Exercise instructions = When the line with "This screenshot has width=2366, height=1327." comes up, set it down and every later line to the end of the data, exactly and without pictures.
"""
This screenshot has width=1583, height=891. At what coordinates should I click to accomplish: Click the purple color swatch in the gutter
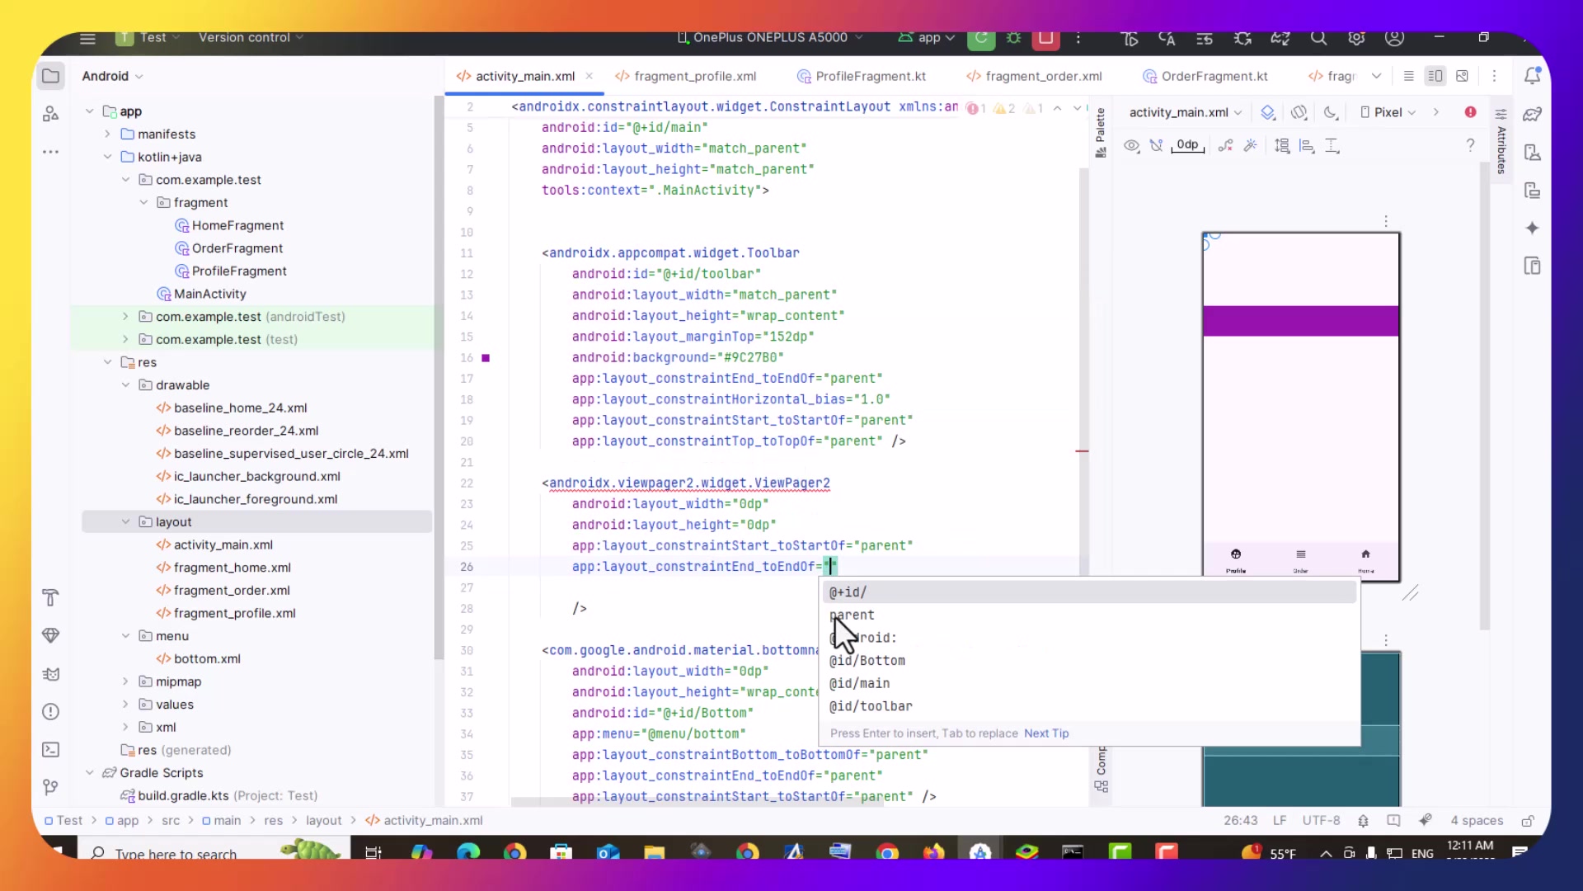point(486,358)
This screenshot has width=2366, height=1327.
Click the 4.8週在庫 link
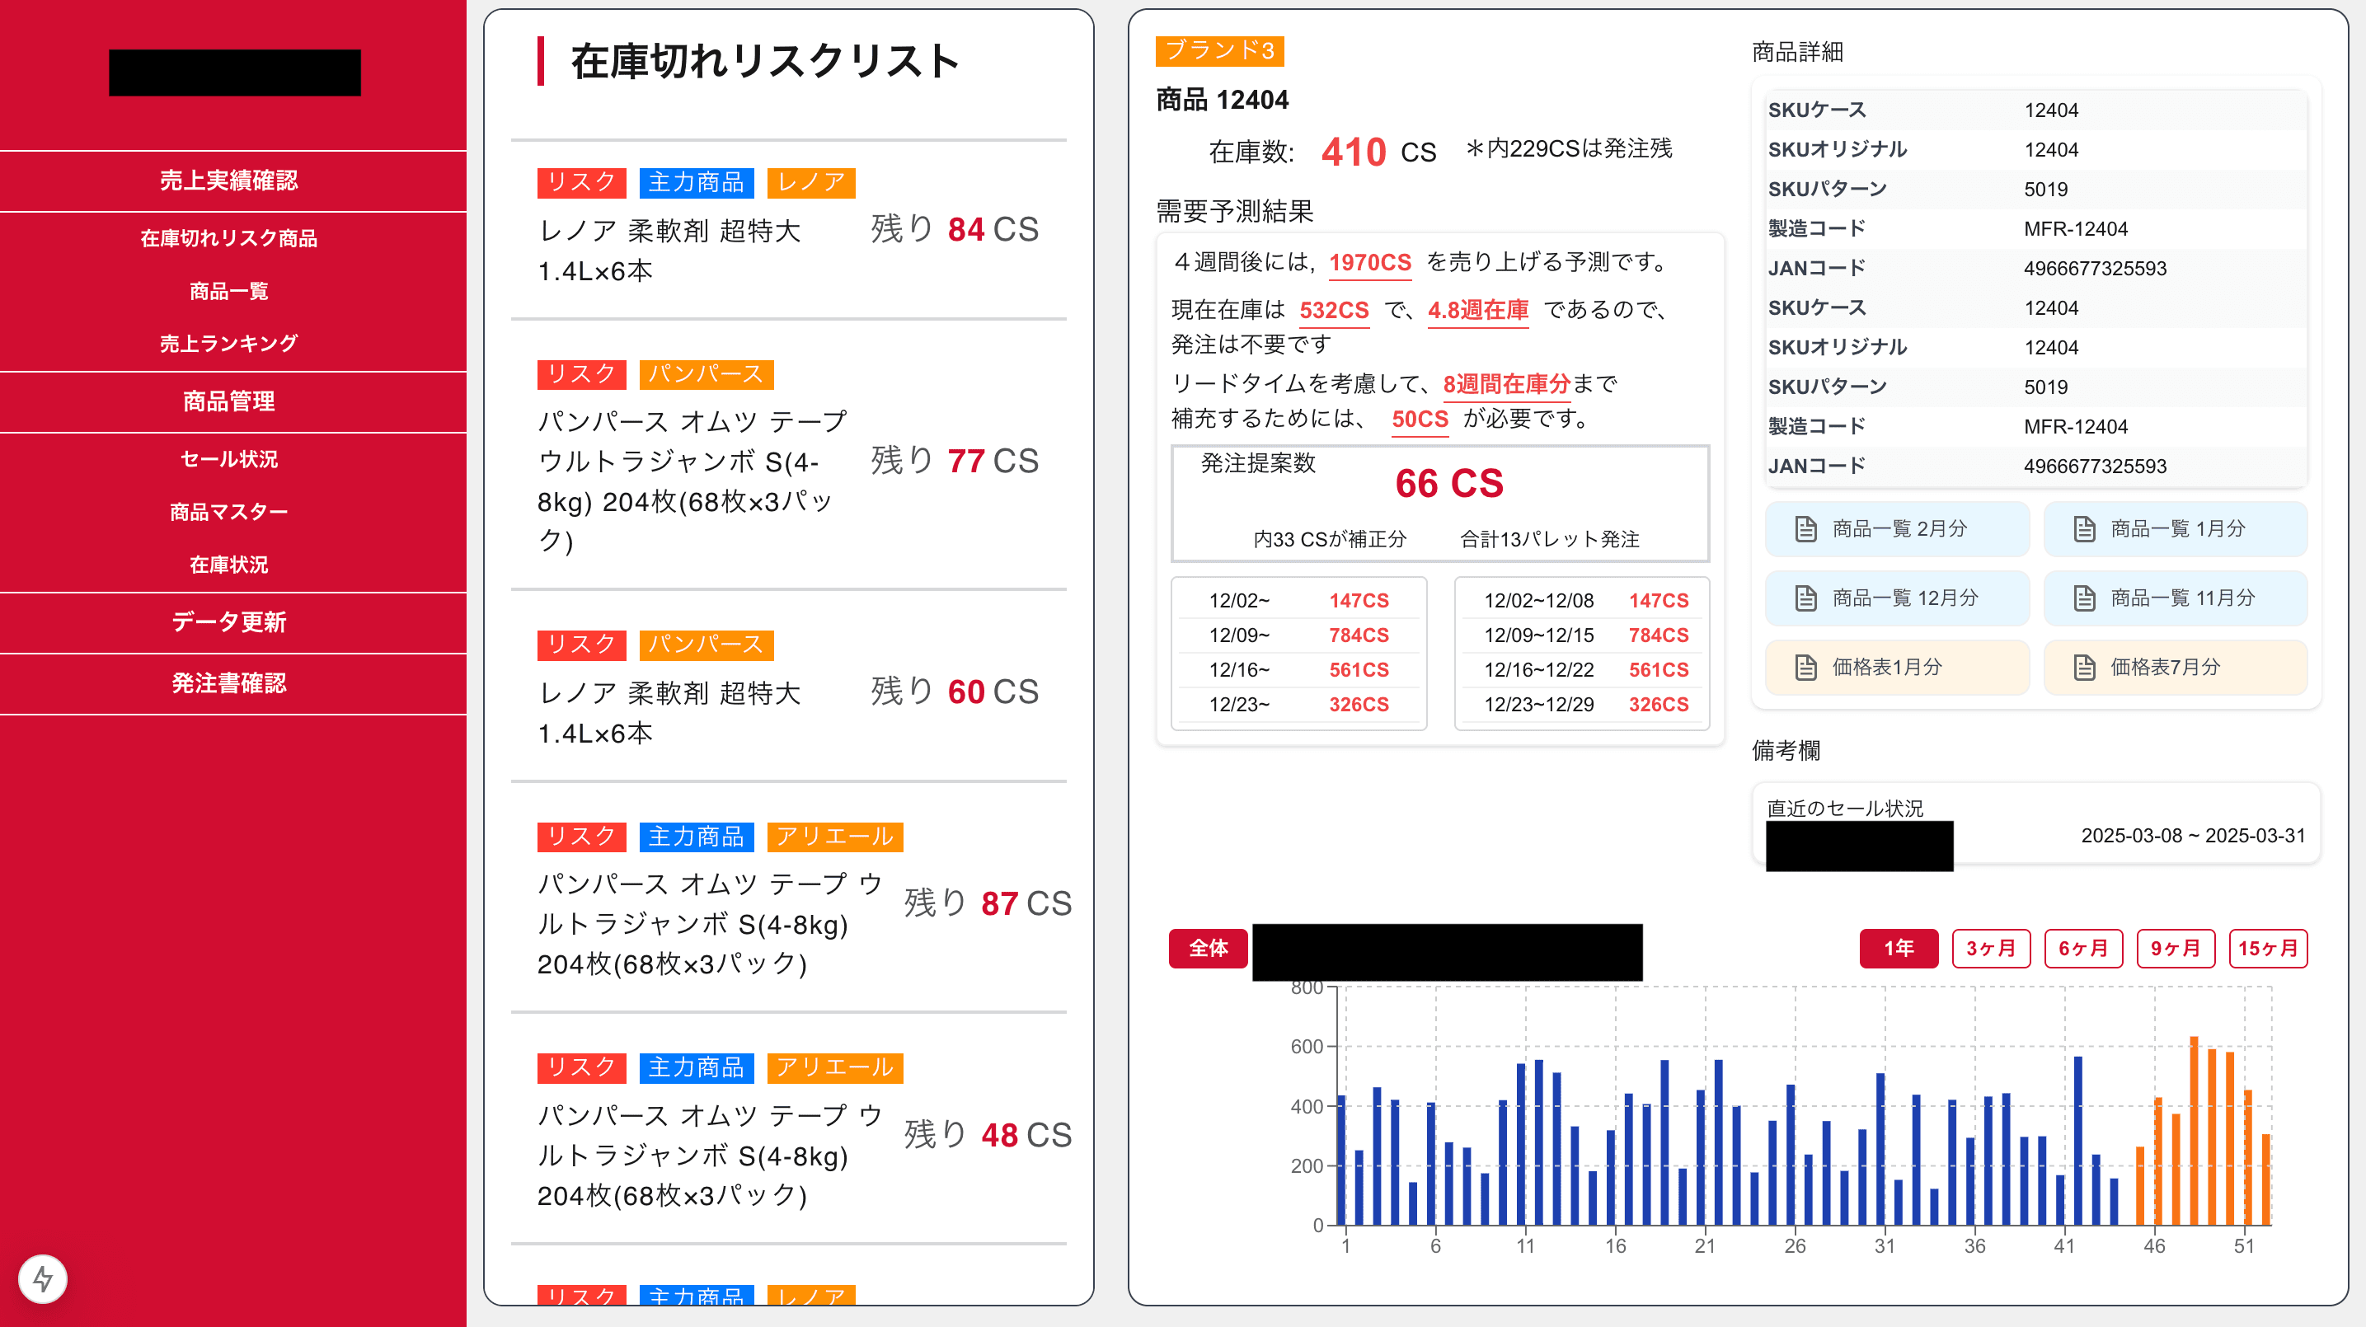point(1478,310)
"""
Response area =
This screenshot has width=2366, height=1327.
Click the 4.8週在庫 link
point(1478,310)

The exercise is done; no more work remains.